For some people, stepping into the real estate arena feels like stepping into the Colosseum with lions on the loose. When you are about to buy or sell your most important asset, conducting the transaction amongst contradictory advice and other people’s vested
interest is daunting.

It does beg the question, ‘Who can you trust in real estate?’ As a follow up, it’s also worth posing the question, ‘How will you select the right agent to work with?’

If you trade in real estate with regularity, you should have a better idea on how to conduct these transactions. Nothing replaces real world experience. Being able to trust your own judgment and knowledge due to experience, is an earned luxury.

However, if you lack regular experience in real estate, you may find yourself on a tough journey to work out how the game is really played. What surprises most people is the time-consuming element of buying and/or selling. It
can almost seem as though you have a second job.

If you are time poor, you will almost certainly be making decisions on the run, hoping that it turns out well.

Transacting real estate in this way can be a big mistake.

Different people take many different paths when selecting someone to trust in real estate. Some will select an agent who was referred by a friend, others will base their agent decision on the agent’s website, whilst others may conduct an exhaustive interview process. A lot of people still rely on the old ‘gut feel’ to decide which agent to work with.

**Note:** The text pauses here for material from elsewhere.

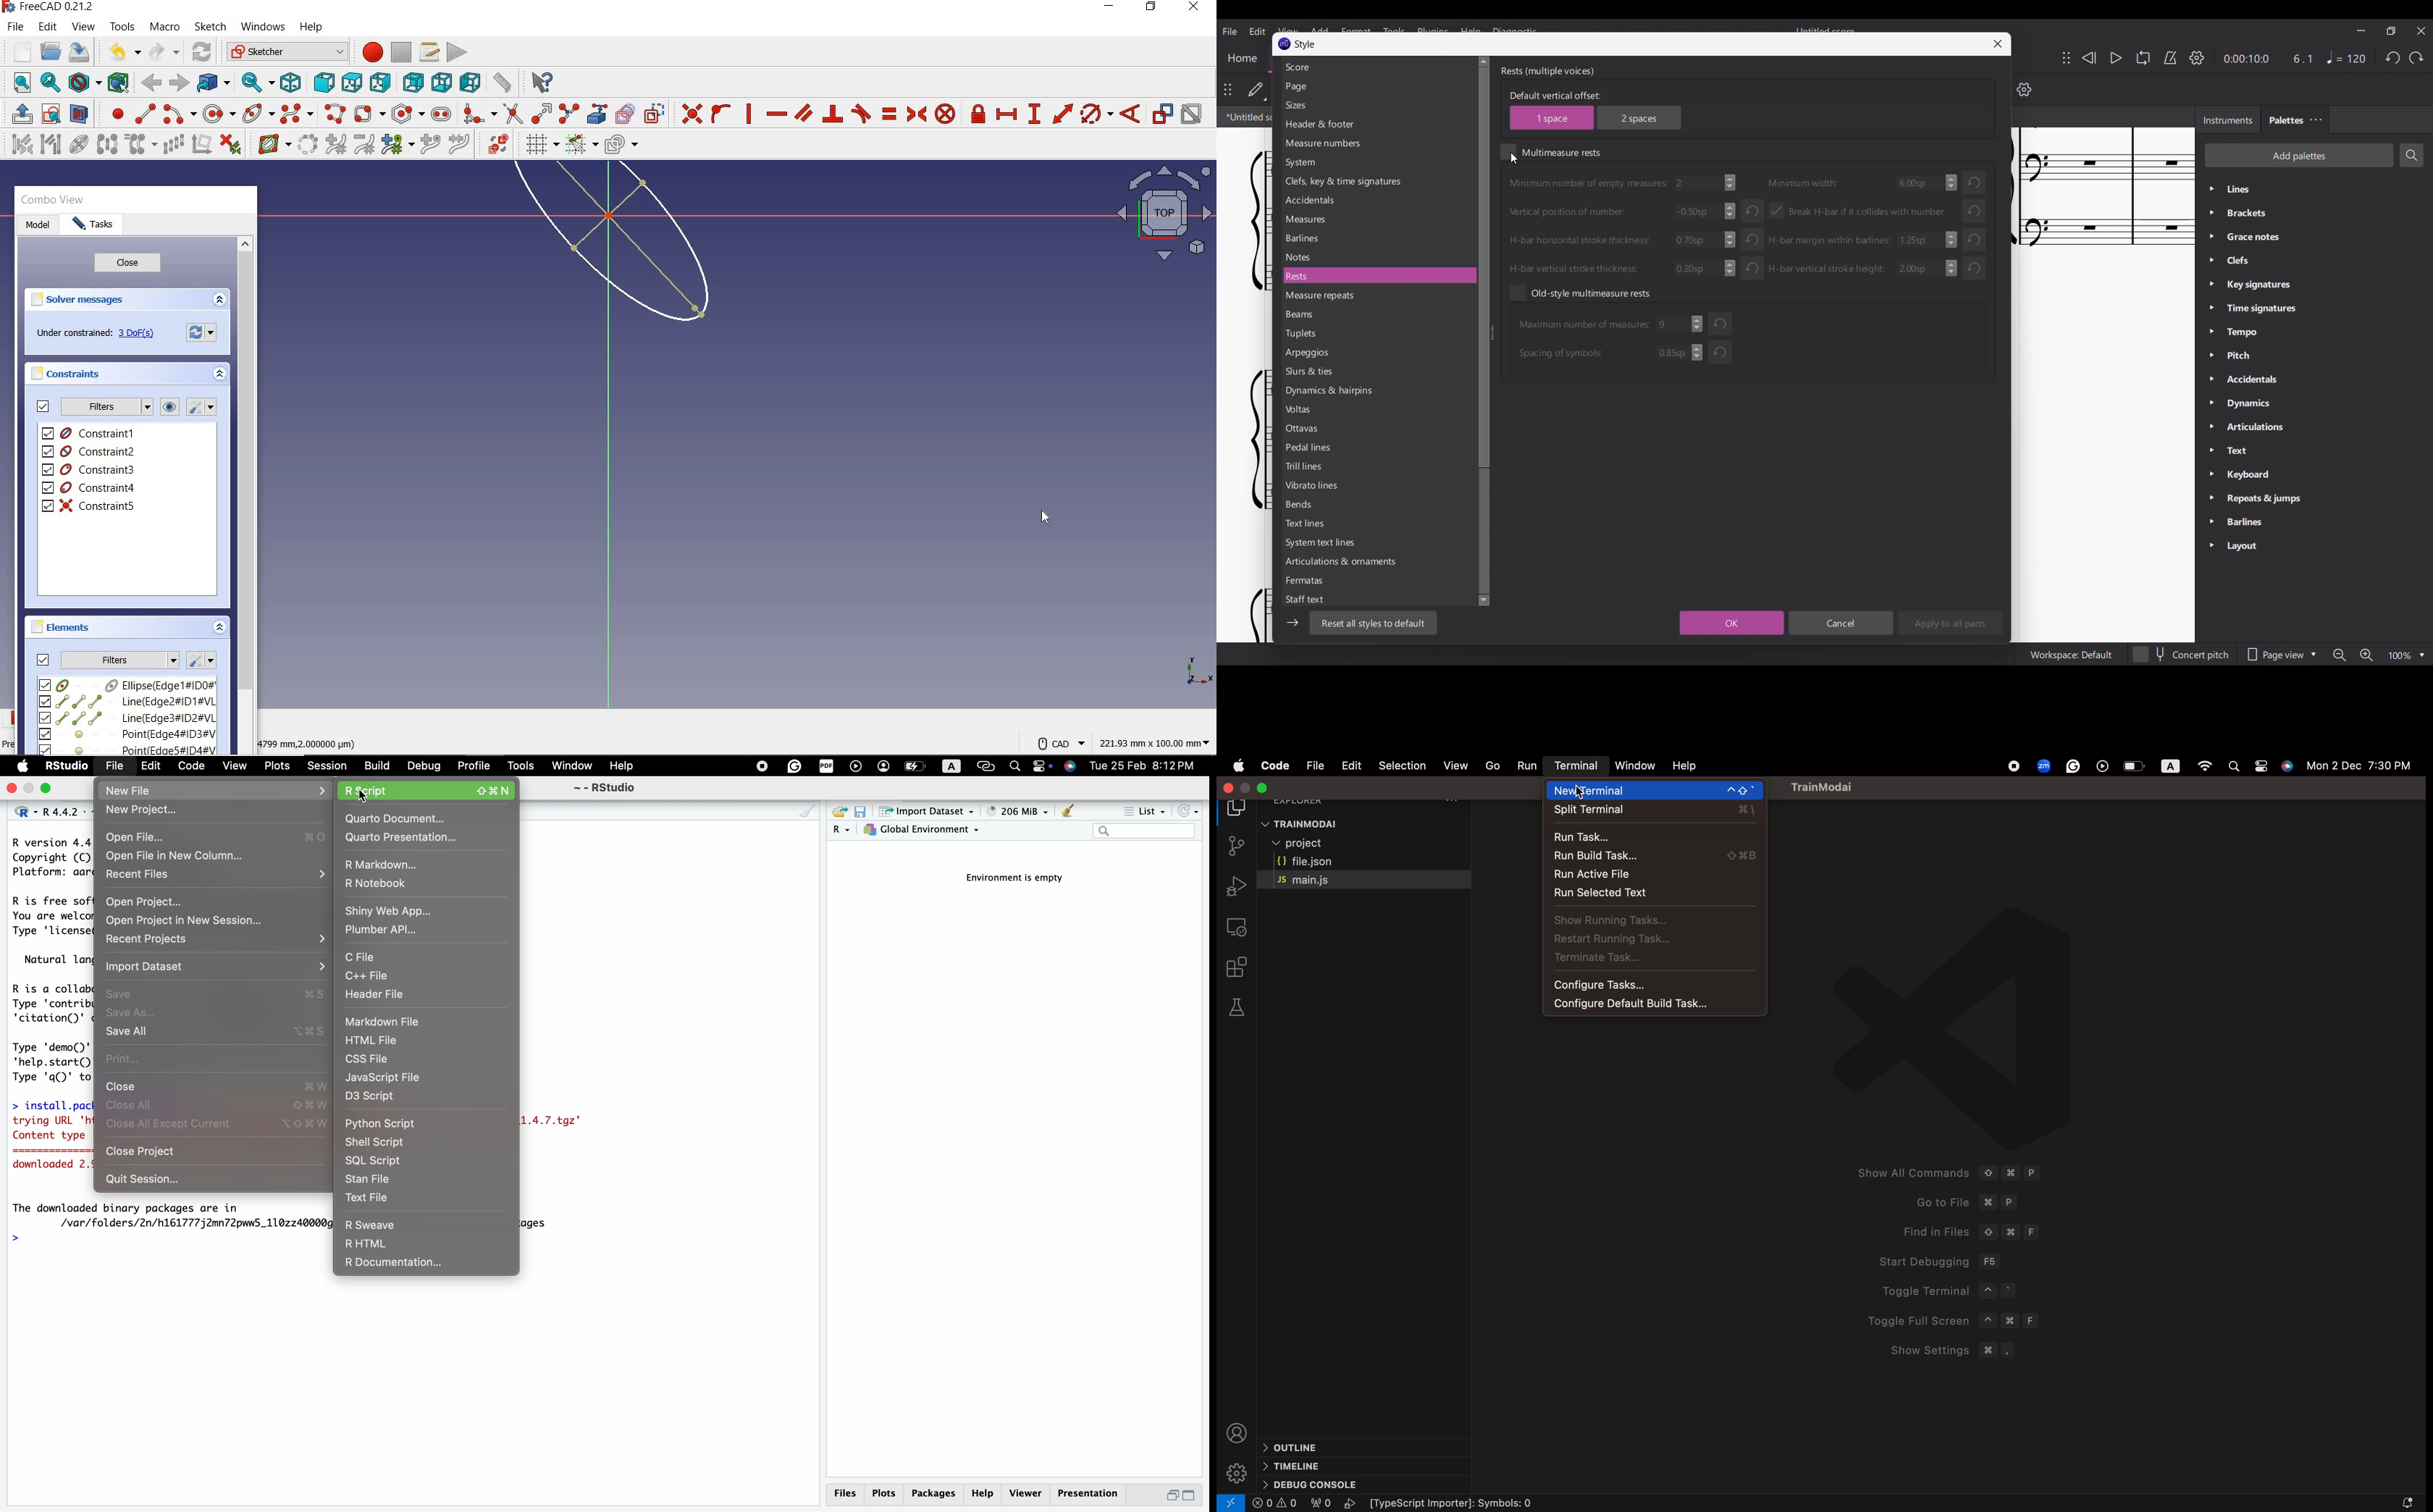 The width and height of the screenshot is (2436, 1512). Describe the element at coordinates (953, 766) in the screenshot. I see `A` at that location.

When buying or selling real estate, it’s imperative to ask the tough questions upfront. Asking tough questions after you are partially or totally committed can be fruitless.

For example, as a buyer, you should ask the agent to justify their price guide with comparable recent sales, prior to investing money in due diligence.

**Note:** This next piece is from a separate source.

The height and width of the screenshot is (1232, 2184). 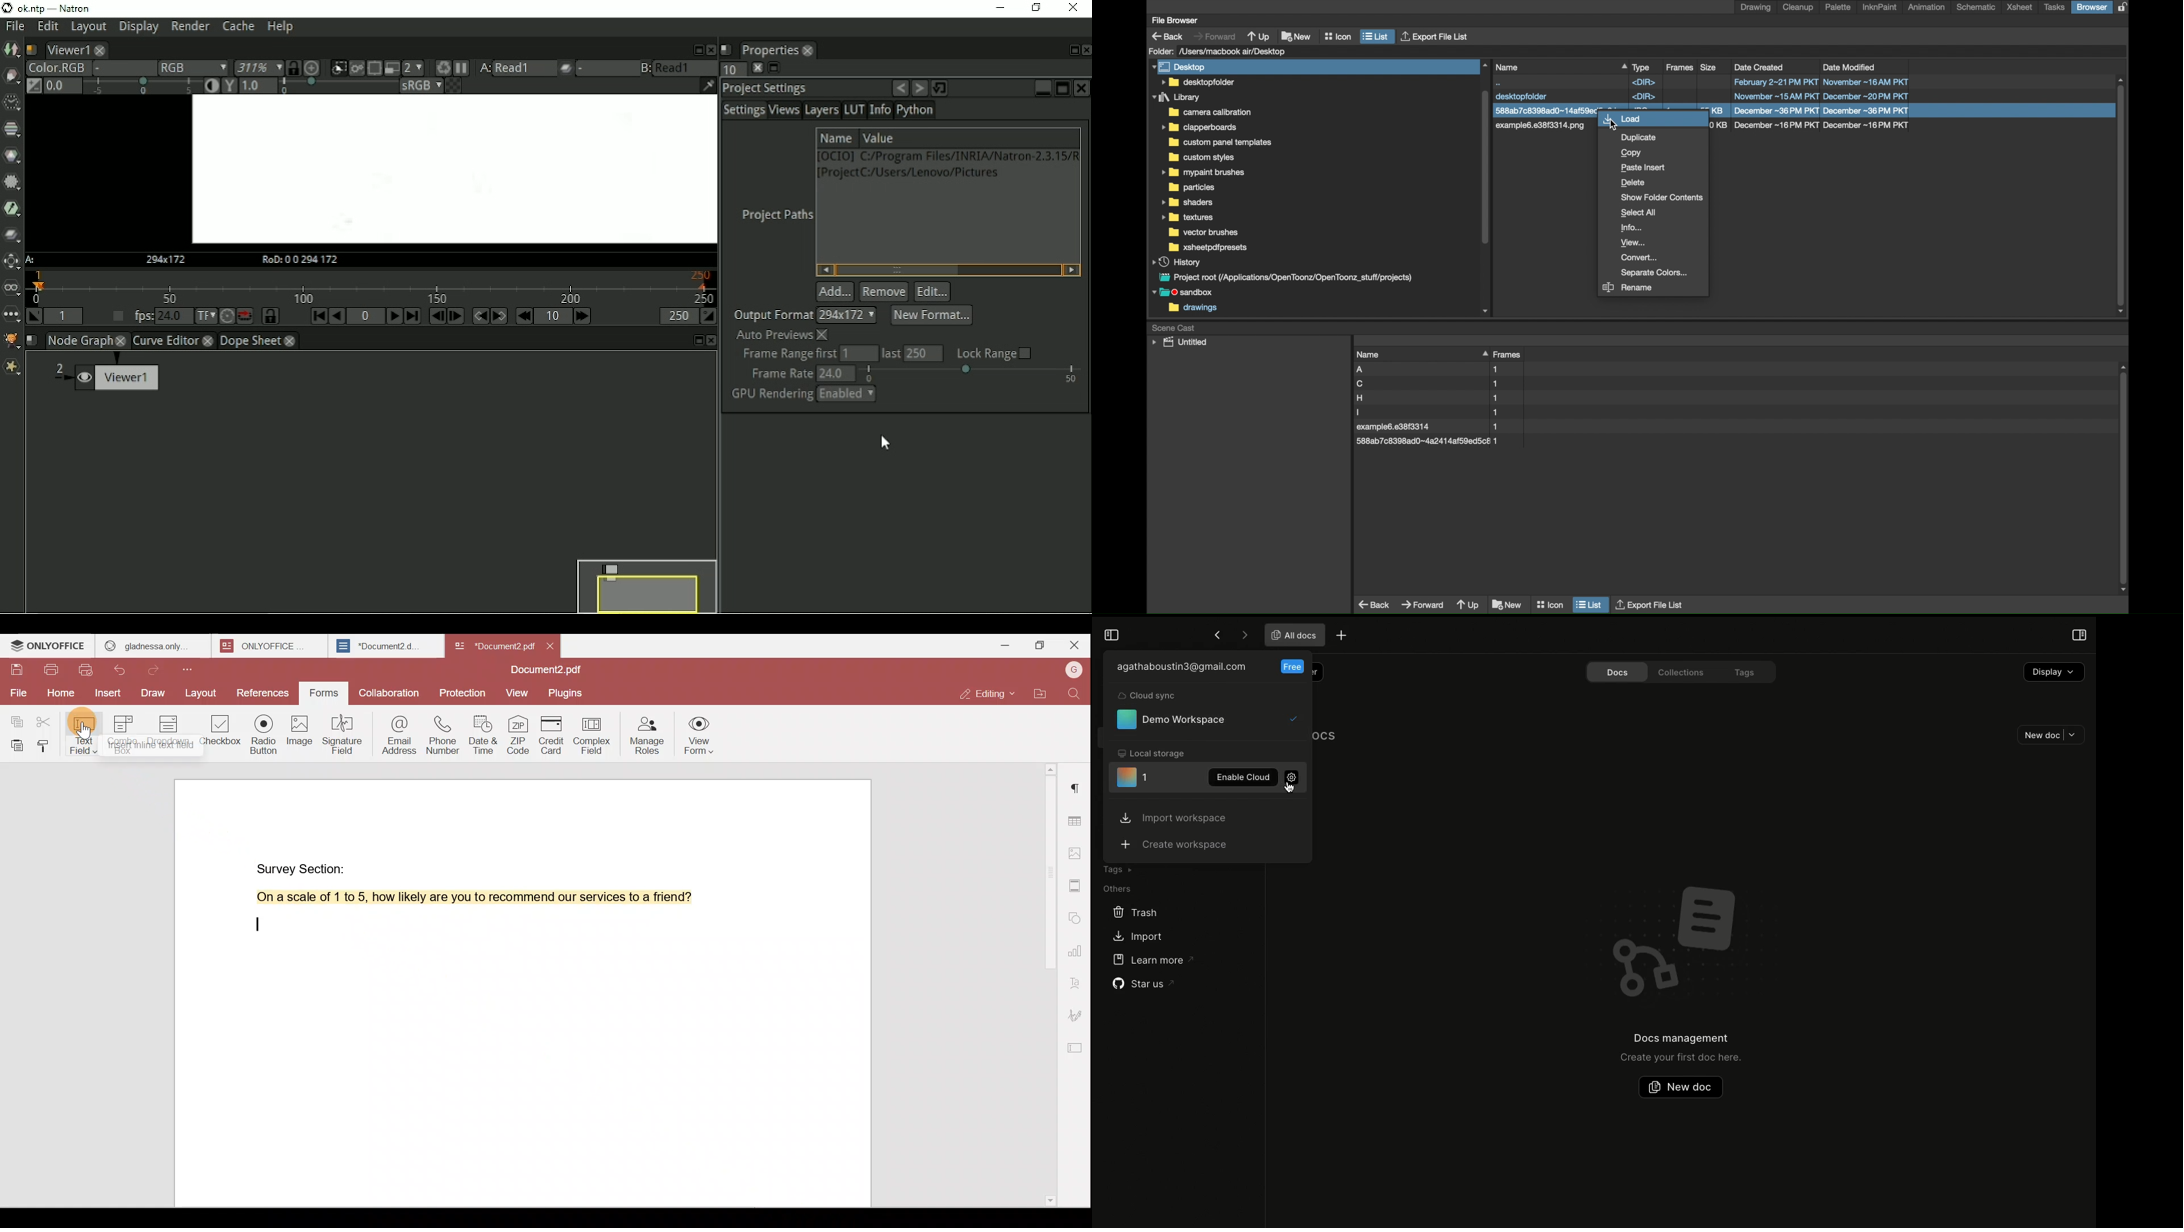 I want to click on text cursor, so click(x=261, y=924).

If the price guide is $1 million and the recent sales evidence suggests $1.2 million, there is little point in turning up to bid $1.05 million on auction day.

As a seller, ask the agent why you have to pay their advertising bill if the auction fails to meet the price they quoted you. Ever since the First Fleet arrived, real estate agents have been over quoting to vendors. No surprises there.

However, vendors continue to invest thousands of dollars on the agent’s advice in the expectation of receiving a certain price.

When that price doesn’t eventuate, the vendor is left with no recourse or ability to hold the agent to account.

Agents who stand behind their promises are possibly worthy of your trust.

If the real estate market feels like a colosseum to you, do your due diligence before transacting.